It's Memorial Day. The U.S. Day of the Dead. You mourn for somebody, though everyone's so scattered that there's no one left in your hometown to put flowers on the grave.
It's also the Start of Summer: And since you didn't plant a tiki torch in your back yard, or go to a Hawaiian theme or pool party, you need ice cream.
Especially after all the sports injuries.
The whole family is wrapped up in ace bandages. Feet, ankles, and knees are wrapped. Some have cool black bandages, others worn-out beige deals. I haven't the faintest idea how to wrap them. The idea is to keep the muscles tight so nothing hurts. But then it cuts off the circulation.
They're all out running, bicycling, or playing badminton in their ace bandages--and won't stop unless the doctor puts them on crutches.
"That never worked for me," says my husband about the bandaged frantically playing sports.
Try RICE: Rest, Ice, Compression, and Elevation.)
READING. I won't be done with Ulysses by Bloomsday. I'm pencilling in July 4 as my "due date." But I did some reading this weekend.
Bleak House: done. Didn't I tell you I'd finish? I love this book.
Ruth Suckow's The Folks: abandoned. I decided not to reread it because I'm not attending the Ruth Suckow Society meeting. I do recommend it. It is a very good novel about small-town life, in the vein of Bess Streeter Aldrich rather than Sinclair Lewis.
Penelope Mortimer's My Friend Says It's Bullet-Proof: halfway through.

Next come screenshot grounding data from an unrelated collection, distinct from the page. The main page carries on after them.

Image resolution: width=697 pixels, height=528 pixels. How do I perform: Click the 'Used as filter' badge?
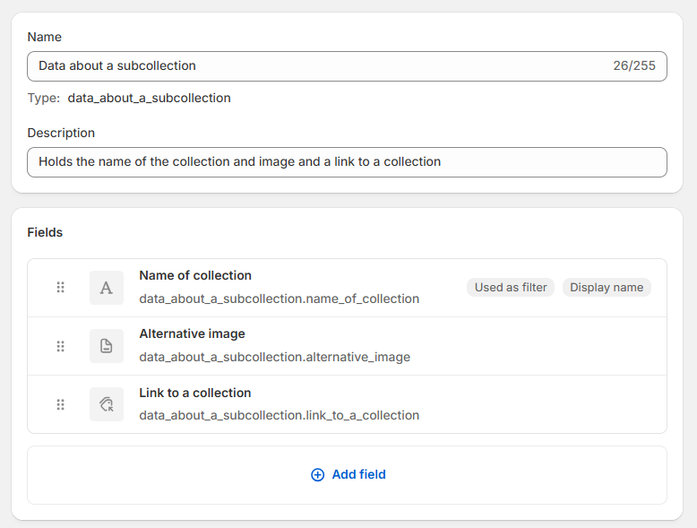pyautogui.click(x=511, y=288)
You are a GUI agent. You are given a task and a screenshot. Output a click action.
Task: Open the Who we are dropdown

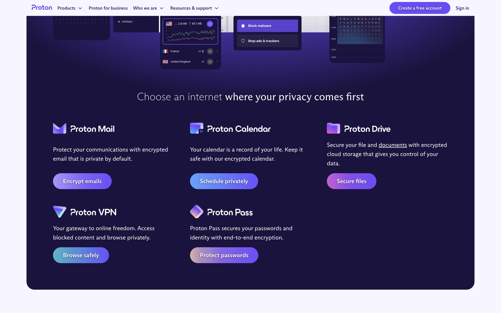(148, 8)
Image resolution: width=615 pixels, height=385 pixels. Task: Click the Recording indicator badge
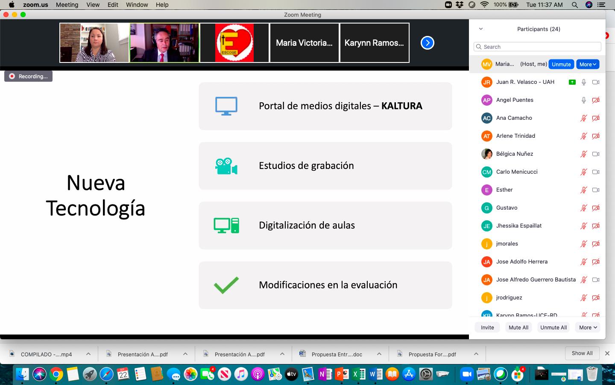click(29, 76)
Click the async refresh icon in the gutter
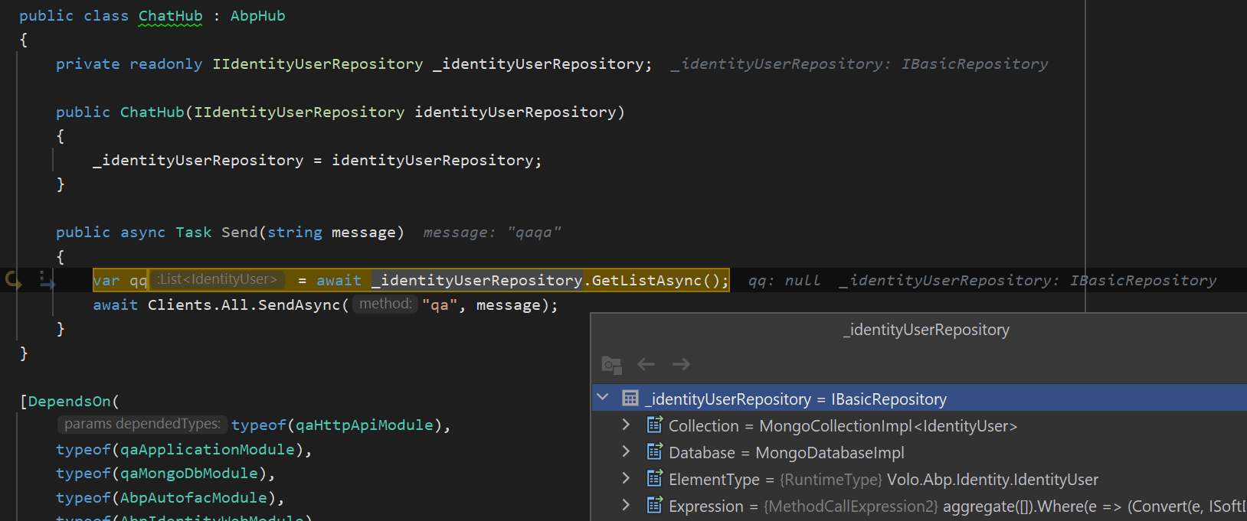1247x521 pixels. 14,281
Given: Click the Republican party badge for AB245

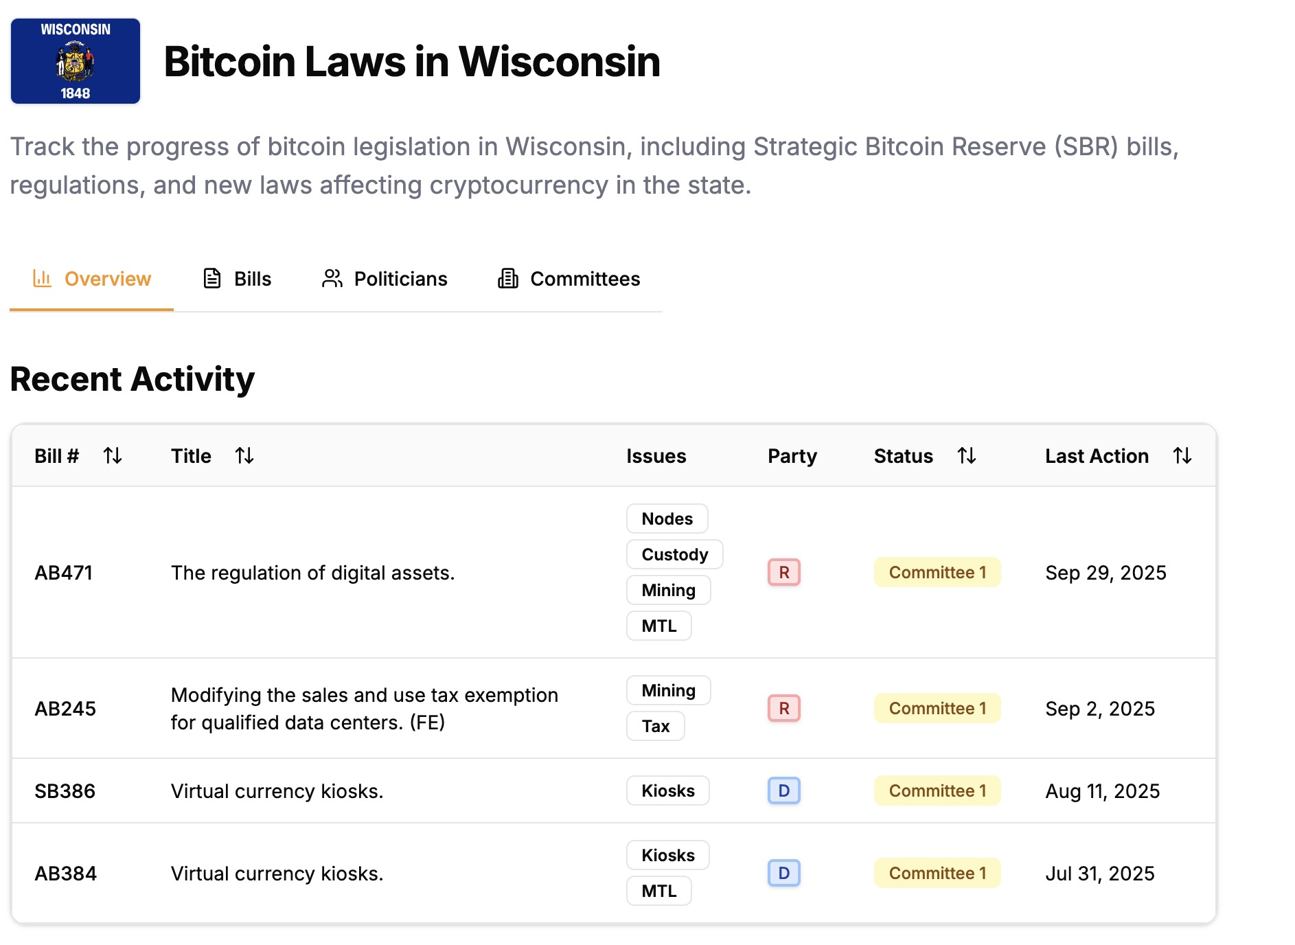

I'm enthusiastic about Penelope Mortimer (review of Long Distance here). Married to John Mortimer, author of the Rumpole of the Bailey books, she was a fascinating, progressive person. She was a journalist and novelist who had an open marriage and six children by four different men. She wrote sometimes for The New Yorker and was film critic for The Observer in the late '60s. But she is best-known for her novel The Pumpkin Eater (NYRB), which was adapted for a film by Harold Pinter. Another novel, Daddy's Gone A-Hunting (Persephone), is also in print.
My Friend Says It's Bullet-Proof is a third-person narrative with long stream-of-conscious sections meant to be the heroine's notebook. Muriel Rowbridge, a women's magazine writer, recently had breast cancer. She is depressed by her experience and her artificial breast, which she thinks sets her apart from other women. On a press trip through Canada, one of those awful things where you're scheduled all day for lunches and tours, Muriel writes in her notebook. (I once did Austin that way.) And she meets men: unavoidable as the only woman on the trip.
This is one of those novels that repays you as you read. Stick with it. It seems a bit digressive at first, but it becomes apparent that everything is there for a reason.
I'd love to read her other books, but they're not readily available. Maybe one of these days I'll come across cheap copies.